## Aim of the task
Skip every picture, and copy exactly the lines from the one containing "Task: Click the Manage Permissions icon" to the end of the data.

========================================

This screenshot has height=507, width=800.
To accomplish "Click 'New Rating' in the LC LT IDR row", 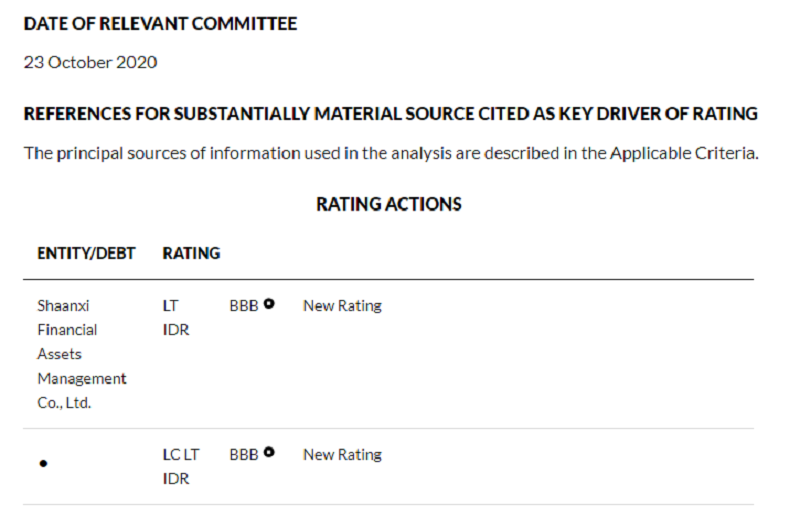I will point(342,454).

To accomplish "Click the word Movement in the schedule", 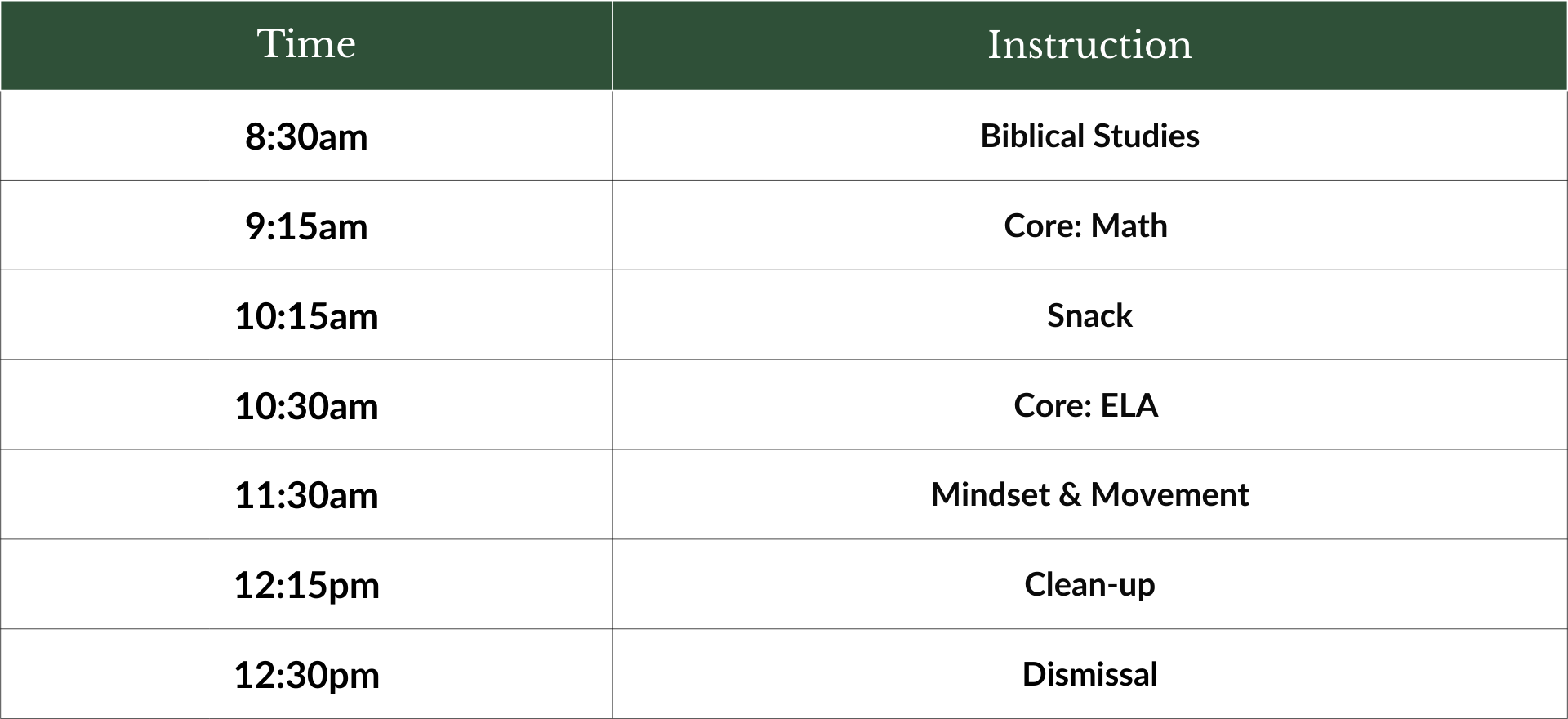I will coord(1169,494).
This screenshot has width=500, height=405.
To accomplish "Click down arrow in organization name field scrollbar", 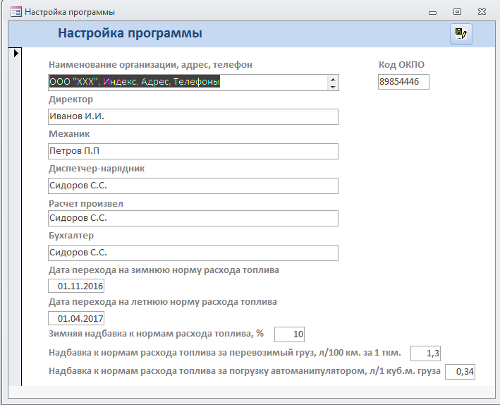I will [x=333, y=86].
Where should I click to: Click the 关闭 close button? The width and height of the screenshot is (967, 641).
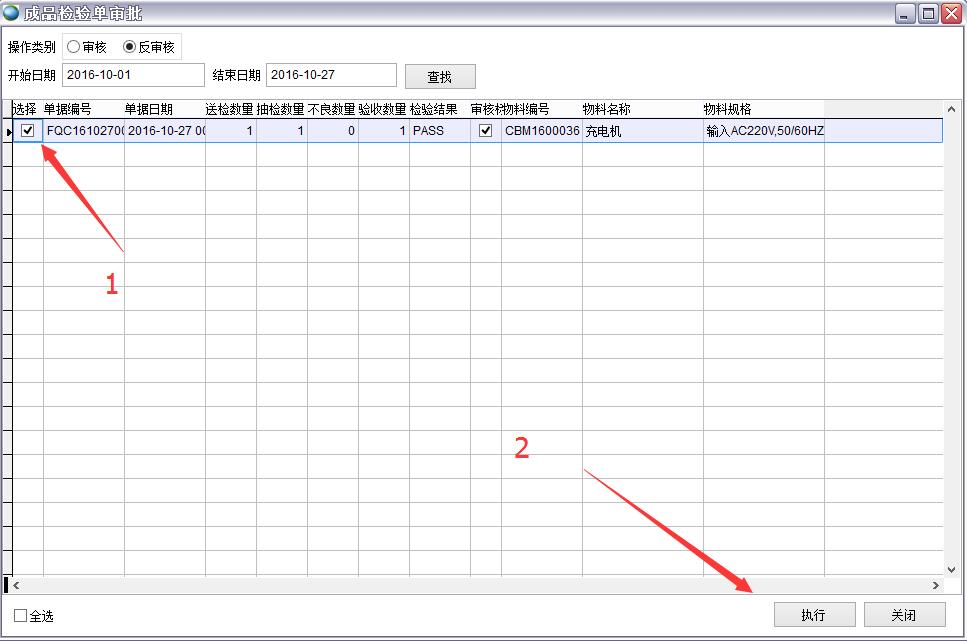[x=904, y=615]
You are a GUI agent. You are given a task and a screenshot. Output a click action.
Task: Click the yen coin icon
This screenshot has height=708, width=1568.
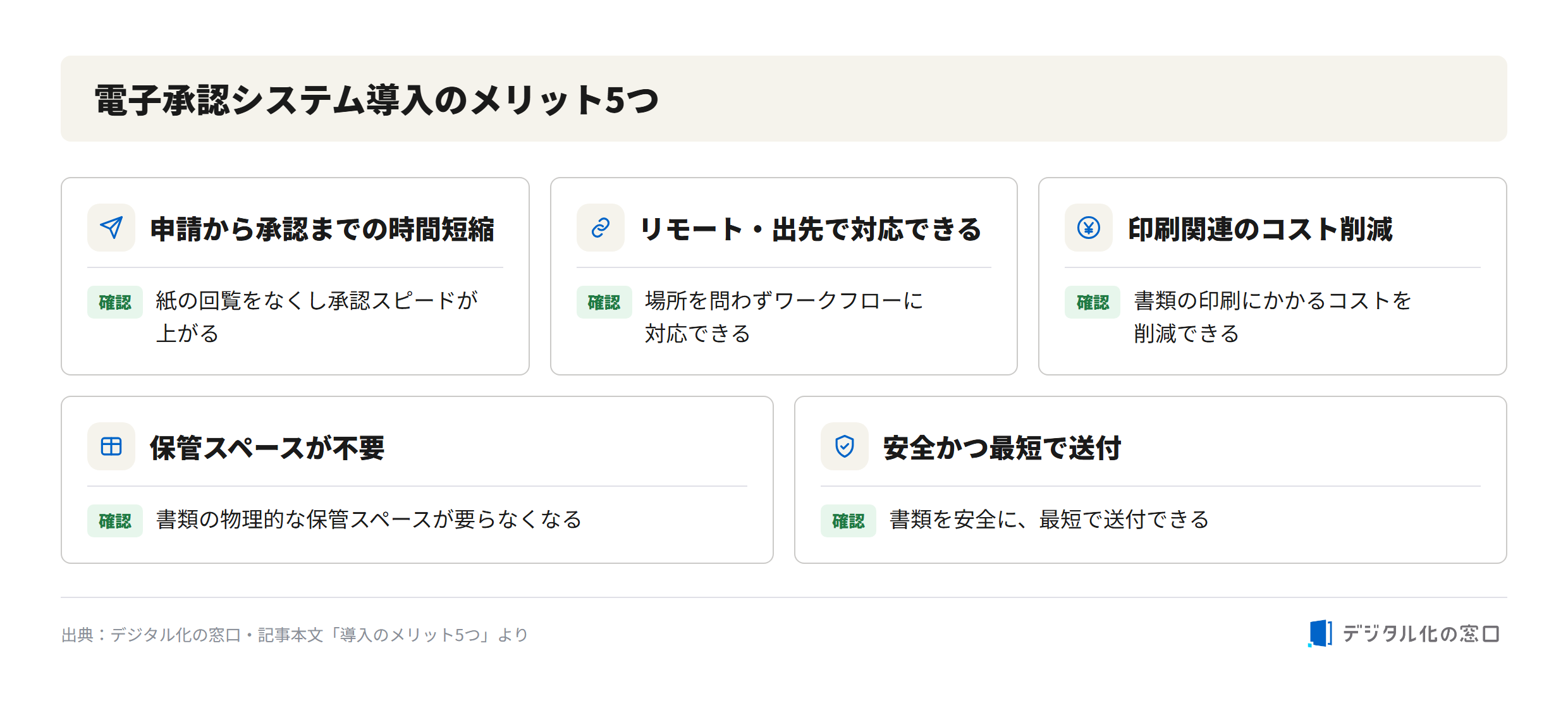(x=1089, y=228)
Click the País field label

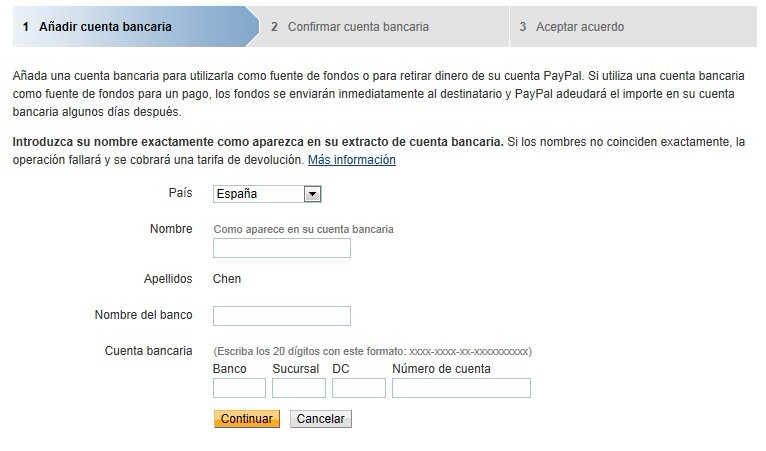[180, 193]
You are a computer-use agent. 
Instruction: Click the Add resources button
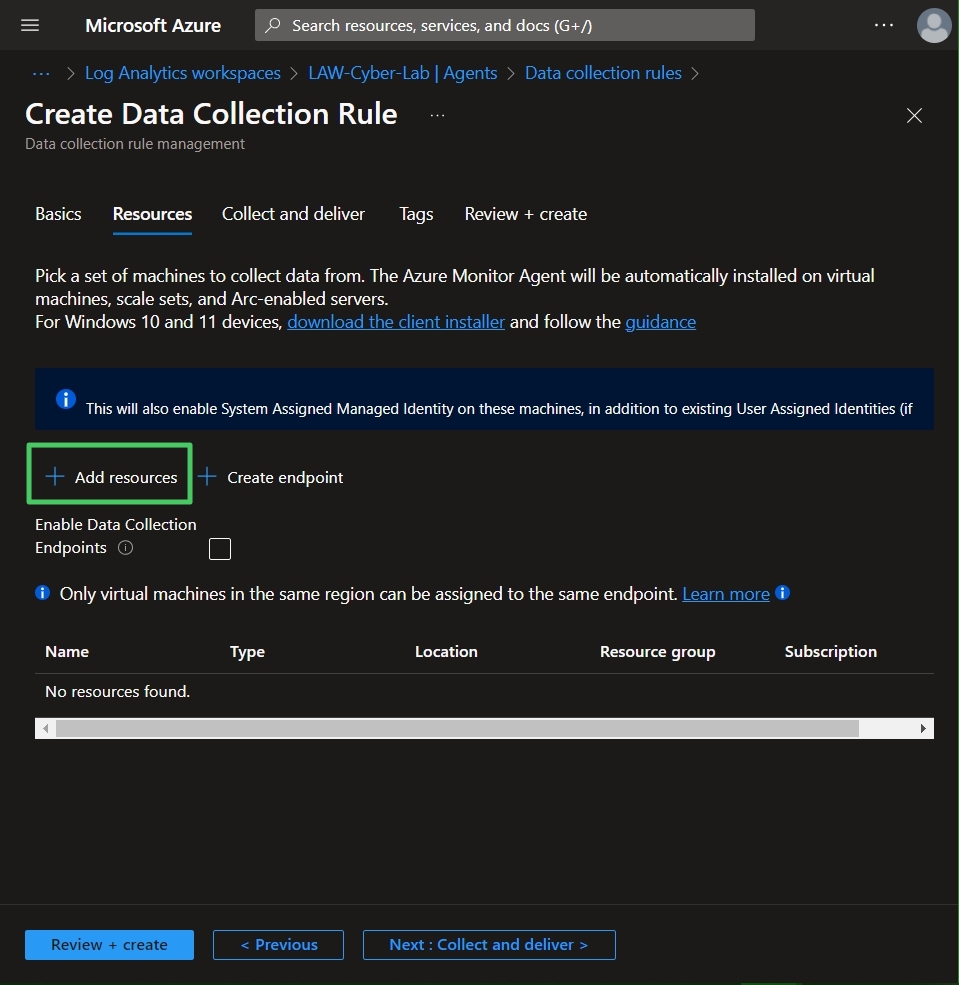tap(111, 477)
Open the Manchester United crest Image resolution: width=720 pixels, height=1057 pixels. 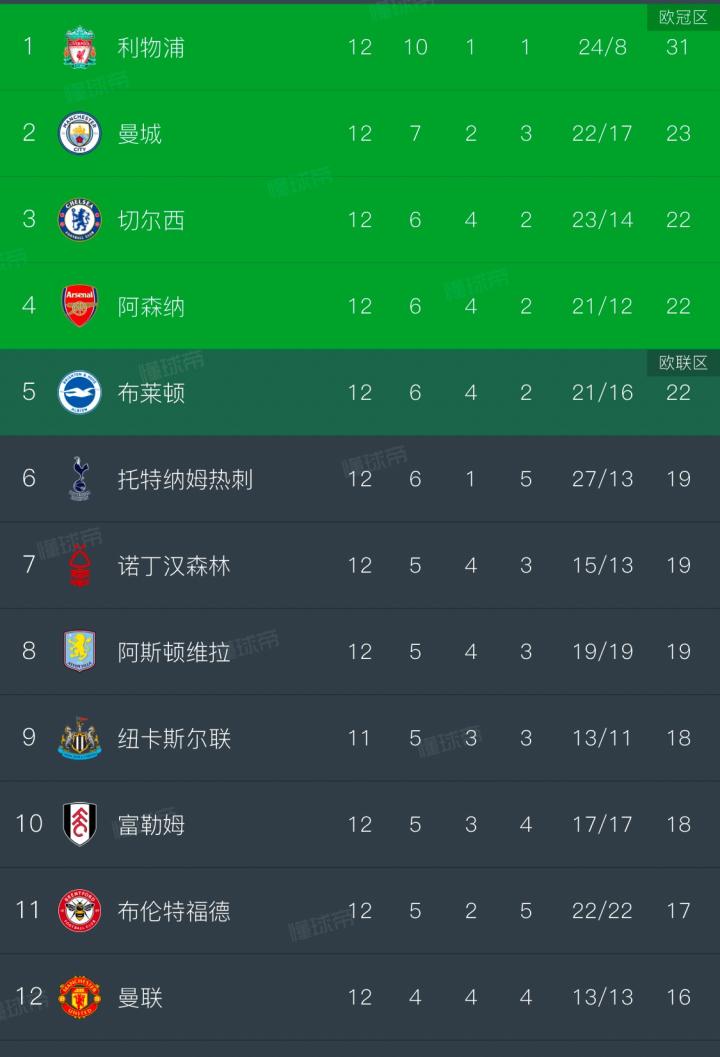click(x=79, y=997)
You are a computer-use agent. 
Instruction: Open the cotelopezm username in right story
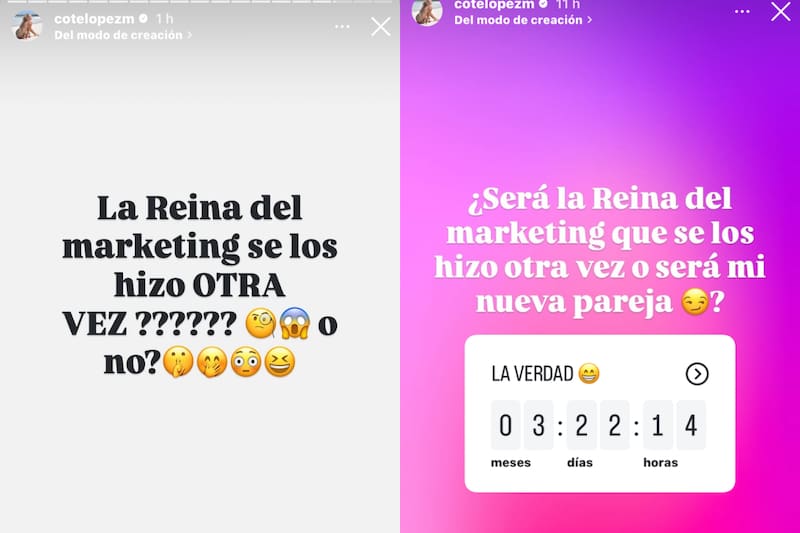[494, 5]
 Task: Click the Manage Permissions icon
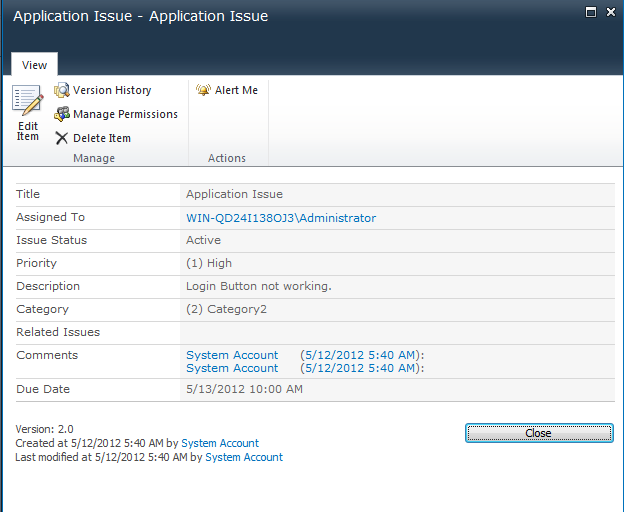(62, 114)
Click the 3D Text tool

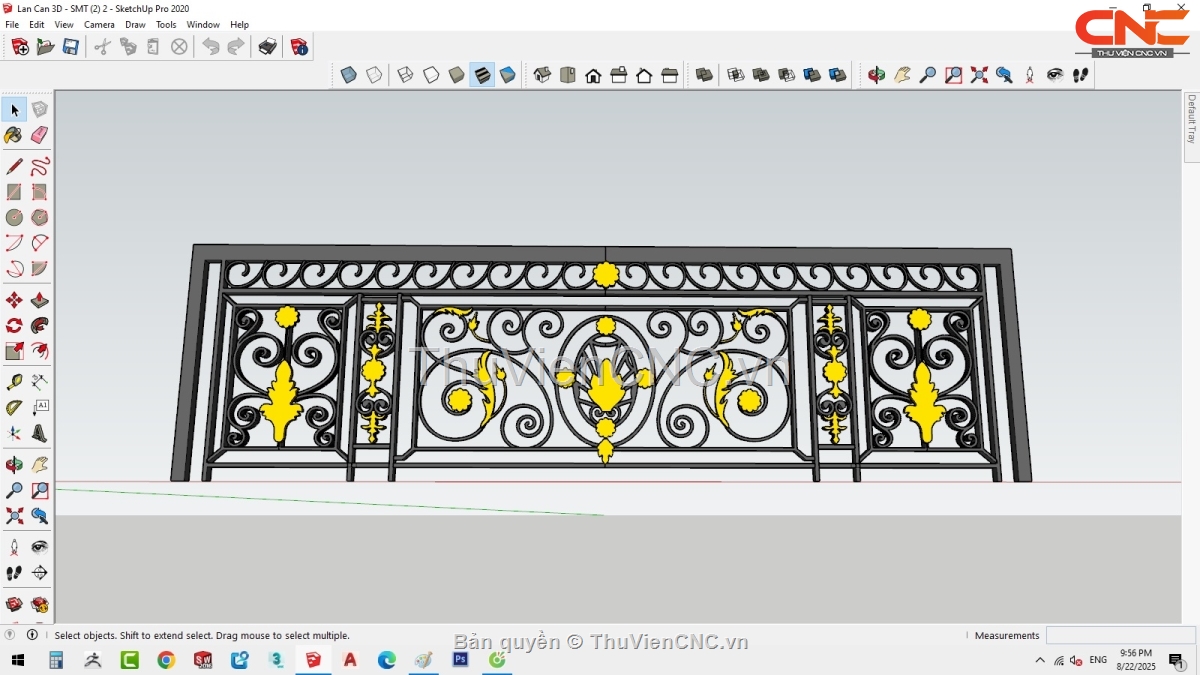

========================================

## Your response
 Task: Click the Manage Permissions icon
(62, 114)
Click the 3D Text tool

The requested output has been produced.